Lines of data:

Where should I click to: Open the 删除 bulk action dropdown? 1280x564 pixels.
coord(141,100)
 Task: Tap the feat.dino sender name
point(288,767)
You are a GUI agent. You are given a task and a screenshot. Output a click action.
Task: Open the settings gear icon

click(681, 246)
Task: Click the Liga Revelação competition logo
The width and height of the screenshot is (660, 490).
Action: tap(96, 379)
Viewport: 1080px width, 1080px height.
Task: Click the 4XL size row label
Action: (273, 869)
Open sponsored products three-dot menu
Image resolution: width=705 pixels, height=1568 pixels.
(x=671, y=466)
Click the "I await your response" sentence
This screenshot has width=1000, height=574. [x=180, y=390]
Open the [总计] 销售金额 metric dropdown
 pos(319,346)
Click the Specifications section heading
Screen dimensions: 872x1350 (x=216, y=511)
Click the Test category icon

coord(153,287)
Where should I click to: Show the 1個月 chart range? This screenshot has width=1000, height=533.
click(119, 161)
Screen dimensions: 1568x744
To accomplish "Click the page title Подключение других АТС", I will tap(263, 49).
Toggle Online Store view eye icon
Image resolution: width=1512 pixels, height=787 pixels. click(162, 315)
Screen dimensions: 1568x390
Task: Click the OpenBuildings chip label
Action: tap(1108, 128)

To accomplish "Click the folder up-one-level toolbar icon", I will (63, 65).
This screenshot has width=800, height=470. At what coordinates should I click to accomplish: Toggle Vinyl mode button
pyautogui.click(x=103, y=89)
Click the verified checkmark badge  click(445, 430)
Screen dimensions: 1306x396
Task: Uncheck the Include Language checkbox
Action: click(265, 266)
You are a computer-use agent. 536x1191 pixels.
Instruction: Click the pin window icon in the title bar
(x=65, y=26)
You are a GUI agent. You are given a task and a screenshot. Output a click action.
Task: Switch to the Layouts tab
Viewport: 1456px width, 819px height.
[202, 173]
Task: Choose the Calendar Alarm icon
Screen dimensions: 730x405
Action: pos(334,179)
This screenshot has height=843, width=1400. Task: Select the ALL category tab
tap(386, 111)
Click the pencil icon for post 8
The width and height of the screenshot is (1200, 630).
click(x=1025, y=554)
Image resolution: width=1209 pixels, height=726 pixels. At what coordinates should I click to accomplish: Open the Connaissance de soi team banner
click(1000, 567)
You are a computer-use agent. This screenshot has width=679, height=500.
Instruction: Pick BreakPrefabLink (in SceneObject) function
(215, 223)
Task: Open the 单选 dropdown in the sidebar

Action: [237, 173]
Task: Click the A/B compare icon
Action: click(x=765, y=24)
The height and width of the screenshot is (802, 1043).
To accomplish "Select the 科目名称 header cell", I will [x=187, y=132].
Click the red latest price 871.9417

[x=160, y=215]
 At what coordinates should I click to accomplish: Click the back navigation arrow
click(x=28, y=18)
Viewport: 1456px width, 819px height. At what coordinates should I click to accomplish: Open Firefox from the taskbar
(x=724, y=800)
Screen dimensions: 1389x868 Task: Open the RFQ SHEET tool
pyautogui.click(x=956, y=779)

WHAT YOU NEED TO DO: Please pull out every one of the lines of data above and reproduce them word for word.

FINISHED ANSWER:
Where should I click to: Open the 删除 bulk action dropdown? 1280x564 pixels.
coord(141,100)
 Task: Tap the feat.dino sender name
point(288,767)
You are a GUI agent. You are given a task and a screenshot. Output a click action.
Task: Open the settings gear icon

click(681, 246)
Task: Click the Liga Revelação competition logo
The width and height of the screenshot is (660, 490).
Action: tap(96, 379)
Viewport: 1080px width, 1080px height.
Task: Click the 4XL size row label
Action: (273, 869)
Open sponsored products three-dot menu
Image resolution: width=705 pixels, height=1568 pixels.
(x=671, y=466)
Click the "I await your response" sentence
This screenshot has width=1000, height=574. [x=180, y=390]
Open the [总计] 销售金额 metric dropdown
 pos(319,346)
Click the Specifications section heading
Screen dimensions: 872x1350 (x=216, y=511)
Click the Test category icon

coord(153,287)
Where should I click to: Show the 1個月 chart range? This screenshot has width=1000, height=533.
click(119, 161)
Screen dimensions: 1568x744
To accomplish "Click the page title Подключение других АТС", I will tap(263, 49).
Toggle Online Store view eye icon
Image resolution: width=1512 pixels, height=787 pixels. click(162, 315)
Screen dimensions: 1568x390
Task: Click the OpenBuildings chip label
Action: tap(1108, 128)

To accomplish "Click the folder up-one-level toolbar icon", I will (63, 65).
This screenshot has width=800, height=470. At what coordinates should I click to accomplish: Toggle Vinyl mode button
pyautogui.click(x=103, y=89)
Click the verified checkmark badge  click(445, 430)
Screen dimensions: 1306x396
Task: Uncheck the Include Language checkbox
Action: click(265, 266)
You are a computer-use agent. 536x1191 pixels.
Instruction: Click the pin window icon in the title bar
(x=65, y=26)
You are a GUI agent. You are given a task and a screenshot. Output a click action.
Task: Switch to the Layouts tab
Viewport: 1456px width, 819px height.
[202, 173]
Task: Choose the Calendar Alarm icon
Screen dimensions: 730x405
Action: pos(334,179)
This screenshot has height=843, width=1400. Task: Select the ALL category tab
tap(386, 111)
Click the pencil icon for post 8
The width and height of the screenshot is (1200, 630).
click(x=1025, y=554)
Image resolution: width=1209 pixels, height=726 pixels. At what coordinates should I click to accomplish: Open the Connaissance de soi team banner
click(1000, 567)
You are a computer-use agent. This screenshot has width=679, height=500.
Instruction: Pick BreakPrefabLink (in SceneObject) function
(215, 223)
Task: Open the 单选 dropdown in the sidebar

Action: [237, 173]
Task: Click the A/B compare icon
Action: click(x=765, y=24)
The height and width of the screenshot is (802, 1043).
To accomplish "Select the 科目名称 header cell", I will [x=187, y=132].
Click the red latest price 871.9417

[x=160, y=215]
 At what coordinates should I click to accomplish: Click the back navigation arrow
click(x=28, y=18)
Viewport: 1456px width, 819px height. At what coordinates should I click to accomplish: Open Firefox from the taskbar
(x=724, y=800)
Screen dimensions: 1389x868 Task: Open the RFQ SHEET tool
pyautogui.click(x=956, y=779)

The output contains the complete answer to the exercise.